La comunidad estudiantil de la Universidad Santo Tomás, sede Medellín, manifestó su profunda preocupación ante la crisis académica y administrativa que atraviesa la institución. El reciente cierre del programa de Arquitectura, con el argumento de su reestructuración y futura conversión a la modalidad virtual, ha encendido las alarmas entre los estudiantes, quienes temen que ocurra lo mismo que con los programas de Derecho y Negocios Internacionales, trasladados previamente a esa modalidad.
Los estudiantes denuncian una serie de problemas acumulados: falta de inversión en la sede, deficiencias en la infraestructura, ausencia de un liderazgo académico —“no contamos con un decano que represente a la facultad”, señalan— y una gestión administrativa desorganizada que, según ellos, ha deteriorado la calidad docente.

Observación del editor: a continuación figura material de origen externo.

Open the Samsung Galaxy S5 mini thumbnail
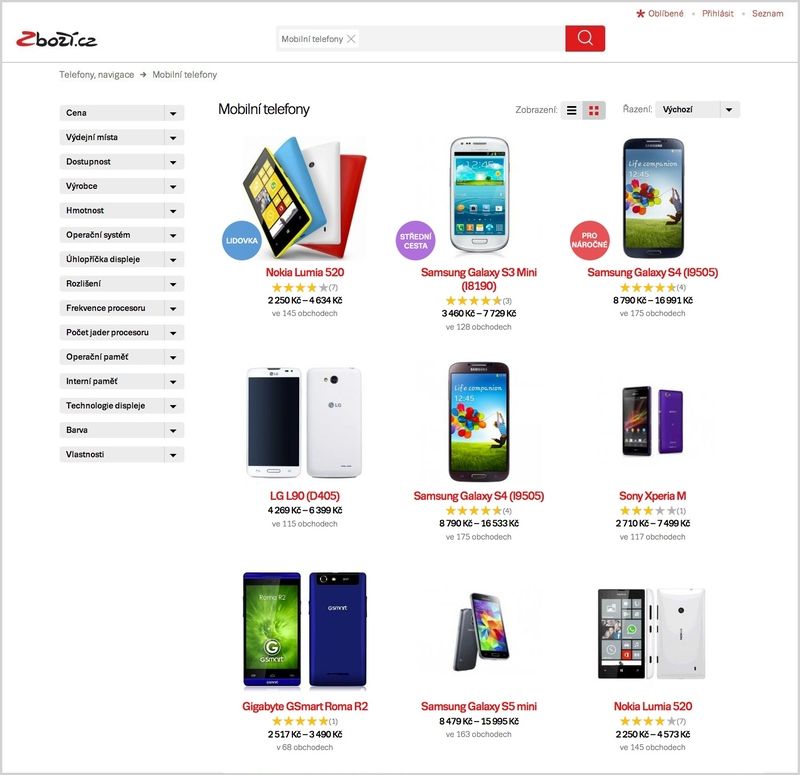800x775 pixels. (x=479, y=632)
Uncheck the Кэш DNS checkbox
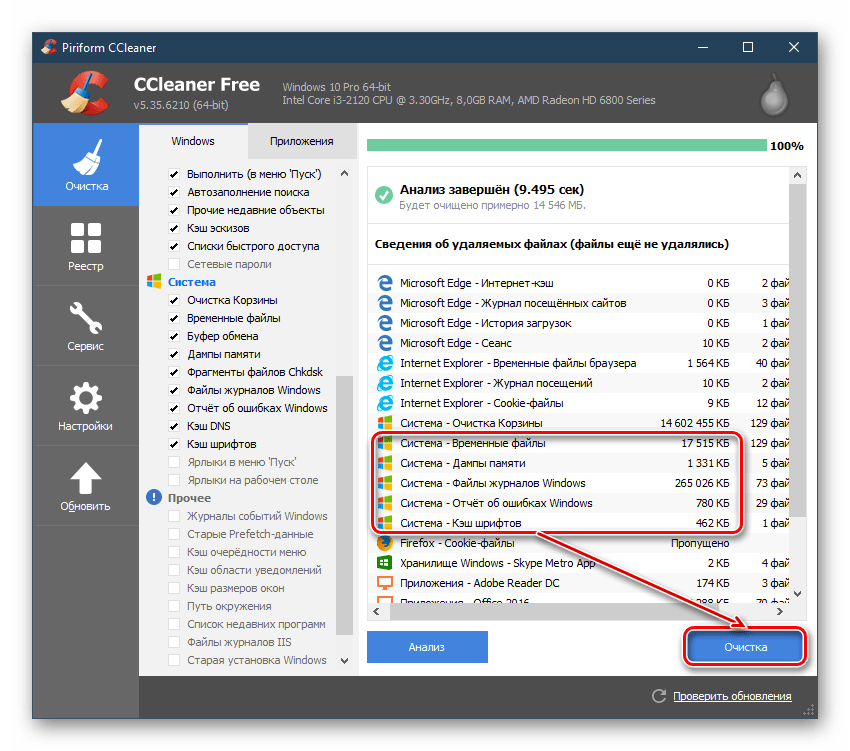 (x=175, y=426)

Afirman que las políticas de contratación priorizan la economía sobre la excelencia académica, afectando directamente los procesos formativos.
A esta situación se suma la escasa comunicación entre la sede Medellín y la dirección en Bogotá, lo que ha generado desinformación y falta de respuestas oportunas a las inquietudes de la comunidad universitaria.
Los estudiantes exigen que, mientras los programas continúen en funcionamiento, se garanticen las condiciones académicas, físicas y de bienestar por las cuales han pagado, y que se restablezca una estructura institucional clara, transparente y comprometida con la calidad educativa.